Team:Freiburg/Results/irif

To determine the specificity of our Ni-NTA surface we compared it to an unspecific PDITC surface. We spotted His-GFP-lysate and untagged GFP-lysate as well as purified His-GFP on the surfaces and measured the fluorescence intensity. The graph below shows the mean fluorescence for all spots.The fluorescence intensity for the His-GFP lysate on the Ni-NTA surface is 4 times higher than on the PDITC surface, while the values for the purified His-GFP are nearly the same. The mean intensity for the untagged GFP-lysate is in the range of the background for the Ni-NTA surface and just slightly higher for the PDITC surface, which shows, that the GFP cannot bind to Ni-NTA without a His-tag. The low intensity for the lysates on PDITC indicates, that all lysate proteins including the GFP are bound to the surface.
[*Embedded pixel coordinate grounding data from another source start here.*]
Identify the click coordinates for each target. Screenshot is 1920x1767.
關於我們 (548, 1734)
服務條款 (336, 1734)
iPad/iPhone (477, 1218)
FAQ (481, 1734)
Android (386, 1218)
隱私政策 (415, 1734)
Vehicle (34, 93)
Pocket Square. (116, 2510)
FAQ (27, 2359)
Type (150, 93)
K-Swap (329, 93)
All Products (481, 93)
Because the DiaChip has to be able to detect many different diseases simultaneously we showed with this experiment, that the detection of different proteins on one slide without any cross reactivity is possible. Therefore we spotted mouse, goat and rabbit proteins on one slide and measured the binding to their respective antibodies. In the video these three antibodies are flushed over the slides one after the other. The resulting binding curves show, that the anti-mouse binds specifically to the mouse derived protein, but not to the proteins from goat and rabbit and vice versa.

Slide 121: binding curves

Slide 121: ROI selection

Some of our team members needed to refresh their tetanus vaccination, so we asked their doctor to take a sample of their blood right before and two weeks after their vaccination. We spotted our purified Tetanus antigen along with a positive (GFP) and a negative (Salmonella antigen) control on a glass slide with a PDITC surface and measured it in iRIf. In the videos below you can see the results for both, the serum before (left) and after vaccination (right). First each slide was flushed with anti-GFP, so that the positive control lightens up and then with the serum. In the serum before vaccination nearly no signal can be observed while in the serum two weeks after vaccination there are a lot of antibodies that bind to our tetanus antigen. The binding curves also show a clearly increase of the optical thickness on the tetanus spots.

Slide 504: Selection of ROI

Slide 504: Binding curves

To validate the interaction between Tetanus Antibodies in the blood of our freshly vaccinated team member with our self-expressed and purified Tetanus antigen, we also did an ELISA test. We spotted the Tetanus Antigen (12.5 µg/mL), bBSA (12.5 µg/mL) as a positive control and as negative controls PBS. The wells with Tet-antigen, bBSA and one of the wells with only PBS were blocked for 1 h with 5 mg/mL BSA in PBS. After that to Tetanus and the unblocked PBS first the blood Serum (after vaccination), then anti-human out of mouse and finally HRP-labeled anti-mouse was added and each time incubated for 1 h. The well with bBSA and the second negative control were incubated with HRP-Strep (0.5 µg/mL) for 1 h. After each step the wells were washed with PBS. TMB was pipetted into every well. The graph below shows the absorption over time. One can see that the signal for the antibodies in the blood serum bound to the tetanus antigen was even higher than the signal for the positive control.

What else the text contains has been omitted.